Extensible formatting model

One of the issues with our formatting engine is that it isn't really extensible.  This is because we've done the following:

  1. We've gone through and marked all the places where you have a formatting choice and we've defined a (unmodifiable) set of options for how you want it formatted.  Take an “if“ statement.  We allow you to modify spacing between the “if“ and the “(“ and between teh “(“ and the expression.  However, we don't allow arbitrary modification (like having a newline after the “(“).
  2. We've gone through and decided all the places where you can't modify whitespace.  In effect we've said “there will always be one space between these two tokens“.  You can see this with “class             Foo“.  We'll always convert that to “class Foo“. 

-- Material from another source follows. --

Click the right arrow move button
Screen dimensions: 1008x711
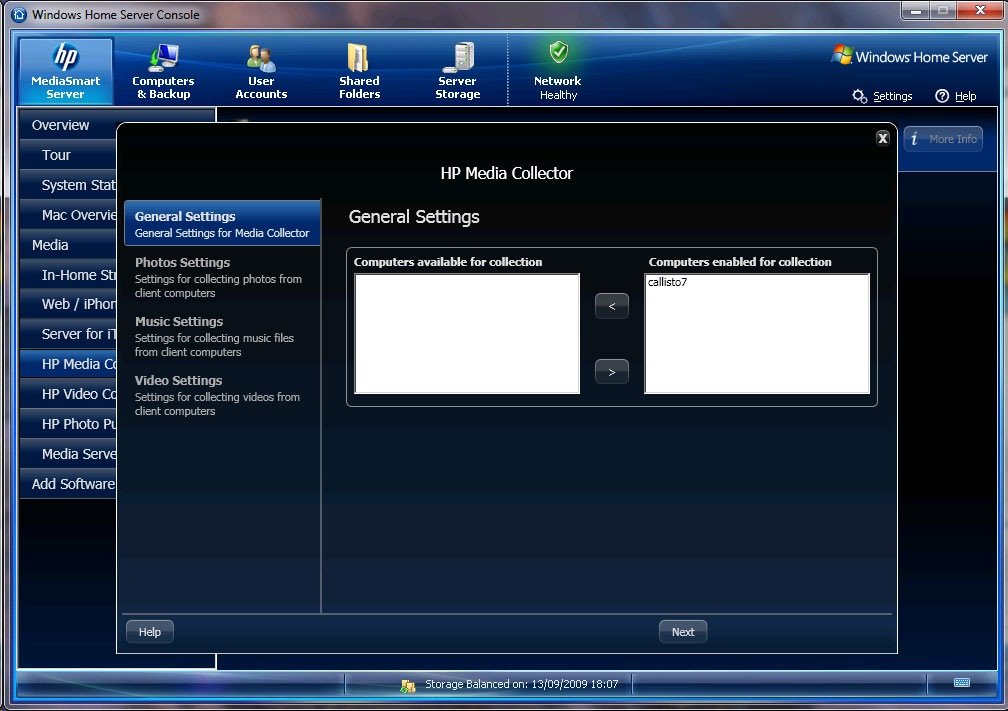(612, 372)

Most of these decisions were motivated by the fact that we wanted configurability of the formatter to be simple and inderstandable.  Thus we thought of the UI and used that to determine how to architect the feature.  However, the two needs are not mutually exclusive.  It's quite possible to have a good simple UI that handles 95% of all cases, which still having a flexible core architecture.

Anson and i were thinking about how to support that kind of model.  It seemed like a Cascading Style Sheet model might fit the bill.  For example, say we have the following grammatical construct:

class-declaration:
attributesopt class-modifiersopt class   identifier class-baseopt class-body

One could see that modified (with some bastard form of XML/CSS as)

class-declaration:
attributesopt class-modifiersopt <whitespace class=”single_whitespace”/> class <whitespace class=”single_whitespace”/> identifier class-baseopt <whitespace class=”no_whitespace”/> class-body

The idea being that you could mark every whitespace token between two tokens in the grammar with the default formatting rules you watned right there. The API would then allow for prorgammatic access and overriding of each of those rules. Now, when we did the UI and added the option “place open curly on new line” then that would actually end up affecting all of those atomic whitespace token rules specified in the formatting grammar.